The book title is pretty accurate. This is not one of those pop science book that promises you one thing but delivers dry textbook biscuits that no one is interested in reading. If anything, the title is underselling just how “red light district” this book is. She might have called it “Sex, Drugs and HIV” and that would have been an accurate summary because basically, all the science is viewed through the lens of the human pursuit of pleasure above all things even common sense. I learned a lot more about sub-cultures and sexual and injected drug use networking in developing countries than I’d ever known before- from proper sex workers to warias (transsexual sometimes prostitutes) to rent boys, to men sleeping with men who don’t identify as gay, to “faithful” couples who occasionally sell sex, to injected drug users who know better than to share needles or inject drugs but do it anyway... the list is endless- the high risk subcultures numerous and if anyone is treated with compassion by the author in this book, it is these very high risk populations who according to her get the least focus and the least programming even though they have the highest need. And because of the compassion with which Pisani treats these populations, you’ll find your compassion towards them increase.

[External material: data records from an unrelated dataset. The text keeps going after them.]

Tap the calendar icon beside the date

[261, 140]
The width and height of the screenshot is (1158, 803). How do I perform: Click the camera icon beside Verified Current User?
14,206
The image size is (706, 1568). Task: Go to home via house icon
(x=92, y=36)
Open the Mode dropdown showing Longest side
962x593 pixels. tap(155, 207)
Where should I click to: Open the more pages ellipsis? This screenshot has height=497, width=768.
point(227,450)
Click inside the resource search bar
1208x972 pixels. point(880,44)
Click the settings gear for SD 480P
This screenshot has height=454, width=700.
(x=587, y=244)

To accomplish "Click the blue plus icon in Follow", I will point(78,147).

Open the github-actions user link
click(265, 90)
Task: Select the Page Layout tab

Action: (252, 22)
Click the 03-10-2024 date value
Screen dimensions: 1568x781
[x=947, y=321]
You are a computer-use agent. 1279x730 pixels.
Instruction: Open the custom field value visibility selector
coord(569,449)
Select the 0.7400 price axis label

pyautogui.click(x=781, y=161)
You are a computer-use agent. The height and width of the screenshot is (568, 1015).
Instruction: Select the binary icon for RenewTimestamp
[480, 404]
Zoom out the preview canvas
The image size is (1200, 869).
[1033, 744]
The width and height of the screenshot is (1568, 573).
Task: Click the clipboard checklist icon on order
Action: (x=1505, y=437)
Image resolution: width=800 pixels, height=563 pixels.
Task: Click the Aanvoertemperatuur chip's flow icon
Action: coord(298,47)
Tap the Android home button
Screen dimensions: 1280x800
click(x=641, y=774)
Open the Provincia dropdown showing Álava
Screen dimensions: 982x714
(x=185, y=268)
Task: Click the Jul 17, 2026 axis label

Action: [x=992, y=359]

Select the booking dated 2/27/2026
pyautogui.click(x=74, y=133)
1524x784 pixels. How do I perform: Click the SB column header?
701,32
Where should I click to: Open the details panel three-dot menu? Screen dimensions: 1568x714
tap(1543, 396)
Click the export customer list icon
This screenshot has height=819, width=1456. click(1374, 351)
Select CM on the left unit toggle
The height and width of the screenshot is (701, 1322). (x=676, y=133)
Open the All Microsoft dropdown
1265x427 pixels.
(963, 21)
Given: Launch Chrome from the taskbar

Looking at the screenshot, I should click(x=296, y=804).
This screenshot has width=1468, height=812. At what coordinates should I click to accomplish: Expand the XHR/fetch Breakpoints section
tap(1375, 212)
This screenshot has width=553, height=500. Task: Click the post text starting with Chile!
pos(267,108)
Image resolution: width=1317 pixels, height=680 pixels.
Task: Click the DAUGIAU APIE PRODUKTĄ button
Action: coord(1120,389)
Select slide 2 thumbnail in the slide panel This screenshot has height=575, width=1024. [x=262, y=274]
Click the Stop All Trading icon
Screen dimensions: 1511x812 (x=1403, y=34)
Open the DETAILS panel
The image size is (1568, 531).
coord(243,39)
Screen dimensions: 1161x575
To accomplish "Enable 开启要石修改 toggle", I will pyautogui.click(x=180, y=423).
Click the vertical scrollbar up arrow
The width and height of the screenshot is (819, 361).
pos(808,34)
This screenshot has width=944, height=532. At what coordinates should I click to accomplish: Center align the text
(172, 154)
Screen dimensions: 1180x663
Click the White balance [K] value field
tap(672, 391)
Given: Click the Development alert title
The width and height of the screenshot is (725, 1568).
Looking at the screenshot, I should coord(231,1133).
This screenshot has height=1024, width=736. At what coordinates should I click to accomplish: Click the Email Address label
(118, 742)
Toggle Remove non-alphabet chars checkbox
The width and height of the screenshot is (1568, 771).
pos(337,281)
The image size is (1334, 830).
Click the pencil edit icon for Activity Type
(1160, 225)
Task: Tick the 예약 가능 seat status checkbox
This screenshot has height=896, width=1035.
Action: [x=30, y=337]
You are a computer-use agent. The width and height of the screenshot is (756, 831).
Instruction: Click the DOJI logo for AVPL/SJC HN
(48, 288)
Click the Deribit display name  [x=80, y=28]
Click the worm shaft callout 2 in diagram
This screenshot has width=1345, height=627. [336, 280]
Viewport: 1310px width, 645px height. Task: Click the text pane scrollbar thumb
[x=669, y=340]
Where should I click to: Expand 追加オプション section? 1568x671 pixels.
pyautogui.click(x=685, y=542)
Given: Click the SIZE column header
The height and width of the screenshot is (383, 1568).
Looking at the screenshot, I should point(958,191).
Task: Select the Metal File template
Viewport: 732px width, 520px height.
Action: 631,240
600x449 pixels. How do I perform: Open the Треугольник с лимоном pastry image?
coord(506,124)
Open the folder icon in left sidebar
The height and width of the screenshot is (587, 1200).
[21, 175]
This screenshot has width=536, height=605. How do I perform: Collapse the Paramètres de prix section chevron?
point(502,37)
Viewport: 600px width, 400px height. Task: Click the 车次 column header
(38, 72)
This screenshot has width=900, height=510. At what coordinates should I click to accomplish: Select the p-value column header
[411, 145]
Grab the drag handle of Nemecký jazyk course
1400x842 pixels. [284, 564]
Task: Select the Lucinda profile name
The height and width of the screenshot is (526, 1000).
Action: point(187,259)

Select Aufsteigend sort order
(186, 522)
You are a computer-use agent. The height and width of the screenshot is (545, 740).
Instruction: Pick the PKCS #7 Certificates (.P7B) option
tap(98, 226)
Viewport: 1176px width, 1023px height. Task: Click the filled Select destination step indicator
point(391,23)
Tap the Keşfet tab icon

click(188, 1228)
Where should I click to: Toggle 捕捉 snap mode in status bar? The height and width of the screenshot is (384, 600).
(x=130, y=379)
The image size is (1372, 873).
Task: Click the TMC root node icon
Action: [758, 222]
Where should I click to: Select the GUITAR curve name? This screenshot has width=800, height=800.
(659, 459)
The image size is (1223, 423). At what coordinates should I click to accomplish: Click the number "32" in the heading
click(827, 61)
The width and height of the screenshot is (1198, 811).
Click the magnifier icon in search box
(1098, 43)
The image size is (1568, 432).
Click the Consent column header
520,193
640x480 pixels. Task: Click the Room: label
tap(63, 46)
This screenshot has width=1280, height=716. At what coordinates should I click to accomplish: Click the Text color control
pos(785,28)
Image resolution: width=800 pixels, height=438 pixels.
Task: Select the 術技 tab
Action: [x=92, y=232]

My takeaway from this book is that Elizabeth Pisani comes across as a lover of pleasure, an asked of questions, a shaker of tables, a master of data, a know it all, a condescending so-and-so, a compassionate supporter of the underrepresented and many other things along those lines. However, she’s not wrong in her call for interventions to be more evidence-supported and less based on feelings, ideologies and self-interest. I highly recommend reading this book if you’re even vaguely interested in sex, drug use and HIV programming.